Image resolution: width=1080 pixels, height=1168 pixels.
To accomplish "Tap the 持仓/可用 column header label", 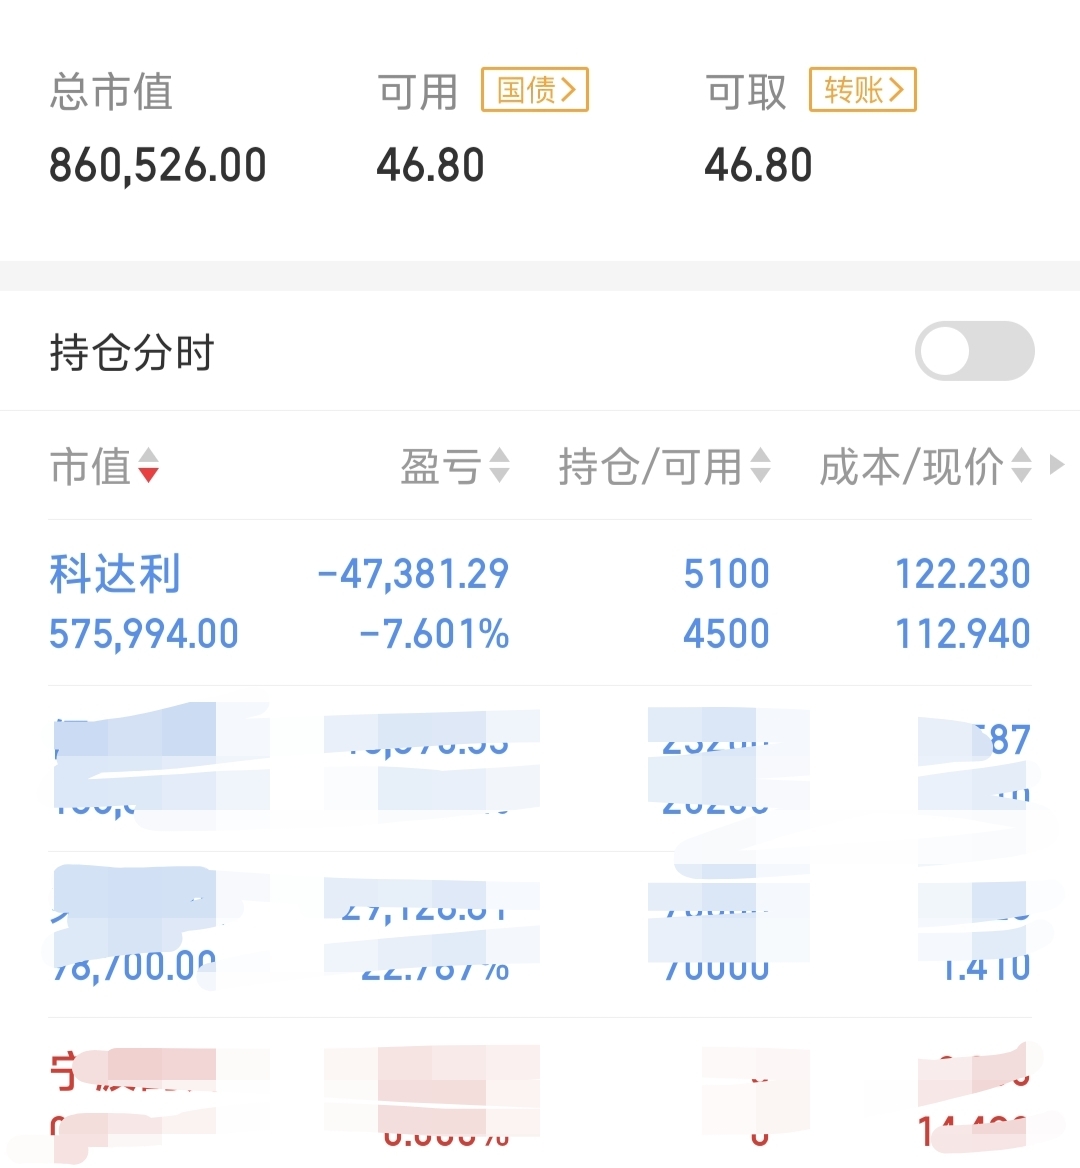I will [x=650, y=467].
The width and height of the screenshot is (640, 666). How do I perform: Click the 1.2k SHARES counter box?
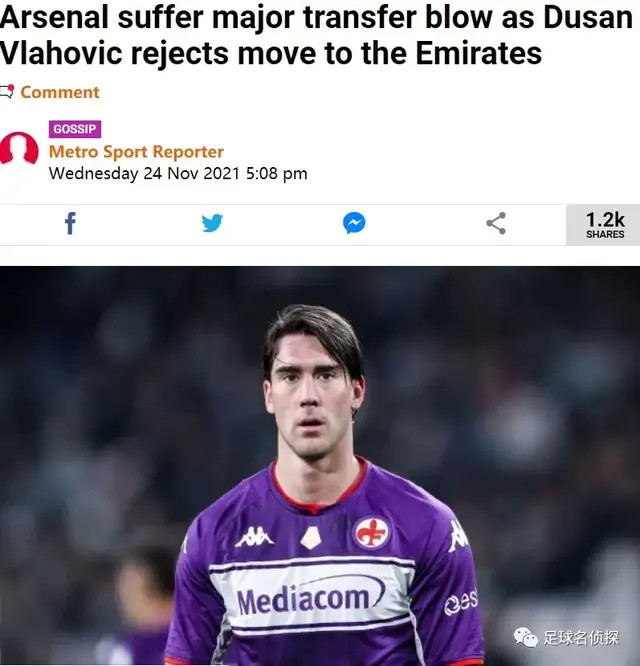[x=603, y=225]
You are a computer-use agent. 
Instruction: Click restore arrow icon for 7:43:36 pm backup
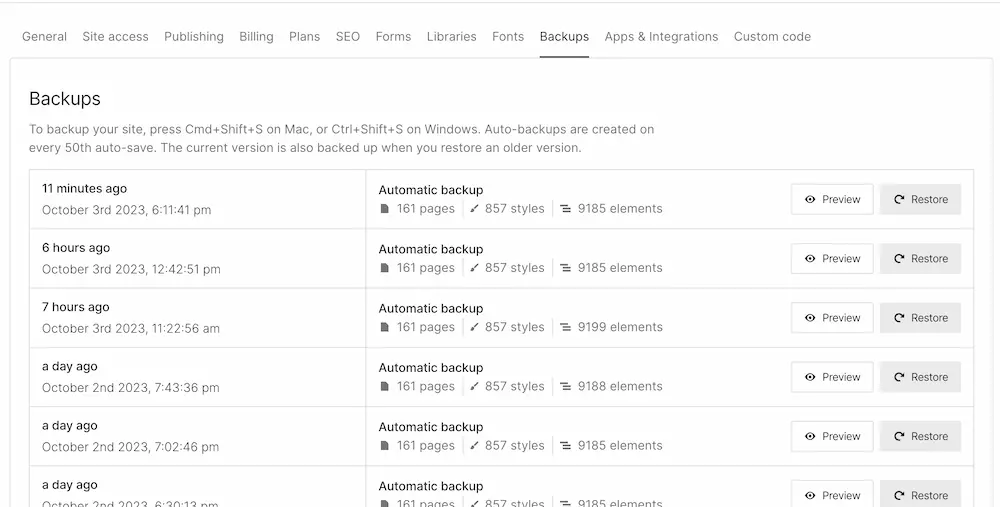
================
Using the listing above, copy exactly the lines from the one that contains "You are a computer-use agent." through its last line, both included, but not the pictures.

You are a computer-use agent. 
Instruction: Click restore arrow icon for 7:43:36 pm backup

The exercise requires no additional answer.